I have never been able to convince
myself that the so-called "inner egg-membrane" is really of this nature,
and not perhaps the earliest larva skin, not formed until after
impregnation, as might be supposed with reference to Ligia, Cassidina
and Philoscia.) It will remind us of the union of the young Isopoda with
the larval membrane and of the unpaired "adherent organ" on the nape of
the Cladocera, which is remarkably developed in Evadne and persists
throughout life; but in Daphnia pulex, according to Leydig, although
present in the young animals, disappears without leaving a trace in the
adults.
The young animal, whilst still in the egg, acquires the full number of
its segments and limbs.
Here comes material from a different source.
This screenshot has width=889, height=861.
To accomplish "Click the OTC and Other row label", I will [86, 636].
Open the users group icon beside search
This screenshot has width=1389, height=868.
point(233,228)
In cases where segments are amalgamated
together, such as the last two segments of the thorax in Dulichia, the
last abdominal segments and the tail in Gammarus ambulans and Corophium
dentatum, n. sp., and the last abdominal segments and the tail in
Brachyscelus,* or where one or more segments are deficient, as in
Dulichia and the Caprellae, we find the same fusion and the same
deficiencies in young animals taken out of the brood-pouch of their
mother. (* According to Spence Bate, in Brachyscelus crusculum the fifth
abdominal segment is not amalgamated with the sixth (the tail) but with
the fourth, which I should be inclined to doubt, considering the close
agreement which this species otherwise shows with the two species that I
have investigated.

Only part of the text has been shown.